Out of the material that follows, write out exactly the lines from the line with "Image resolution: width=582, height=2576." to the line with "[資生堂、ツムラ、カゴメのウェルネスカテゴリーの協業が話題。 企業コラボによる新価値創造] (243, 959)", both ends included, and no others.

** RECORDED DATA follows **

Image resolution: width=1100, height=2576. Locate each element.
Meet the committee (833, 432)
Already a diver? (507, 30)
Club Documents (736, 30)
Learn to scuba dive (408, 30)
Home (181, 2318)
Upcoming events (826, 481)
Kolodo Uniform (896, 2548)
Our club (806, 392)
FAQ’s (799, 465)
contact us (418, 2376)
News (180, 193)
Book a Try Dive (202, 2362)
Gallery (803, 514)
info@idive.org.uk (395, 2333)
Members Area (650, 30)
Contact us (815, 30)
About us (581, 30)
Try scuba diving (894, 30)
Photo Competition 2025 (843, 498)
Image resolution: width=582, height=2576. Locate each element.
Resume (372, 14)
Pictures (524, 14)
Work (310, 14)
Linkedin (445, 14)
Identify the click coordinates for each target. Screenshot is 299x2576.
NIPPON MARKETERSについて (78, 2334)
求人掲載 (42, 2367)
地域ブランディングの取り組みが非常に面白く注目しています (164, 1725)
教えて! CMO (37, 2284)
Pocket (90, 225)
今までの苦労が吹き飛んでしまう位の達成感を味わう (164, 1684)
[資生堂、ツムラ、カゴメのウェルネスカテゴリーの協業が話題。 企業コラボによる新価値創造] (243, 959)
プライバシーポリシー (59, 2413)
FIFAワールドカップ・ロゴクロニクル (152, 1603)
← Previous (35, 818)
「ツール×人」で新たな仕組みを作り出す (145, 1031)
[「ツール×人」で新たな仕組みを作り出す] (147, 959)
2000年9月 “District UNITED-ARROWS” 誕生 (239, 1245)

** End of RECORDED DATA **

SOLVED PROBLEM:
Image resolution: width=582, height=2576. Locate each element.
Resume (372, 14)
Pictures (524, 14)
Work (310, 14)
Linkedin (445, 14)
Identify the click coordinates for each target. Screenshot is 299x2576.
NIPPON MARKETERSについて (78, 2334)
求人掲載 (42, 2367)
地域ブランディングの取り組みが非常に面白く注目しています (164, 1725)
教えて! CMO (37, 2284)
Pocket (90, 225)
今までの苦労が吹き飛んでしまう位の達成感を味わう (164, 1684)
[資生堂、ツムラ、カゴメのウェルネスカテゴリーの協業が話題。 企業コラボによる新価値創造] (243, 959)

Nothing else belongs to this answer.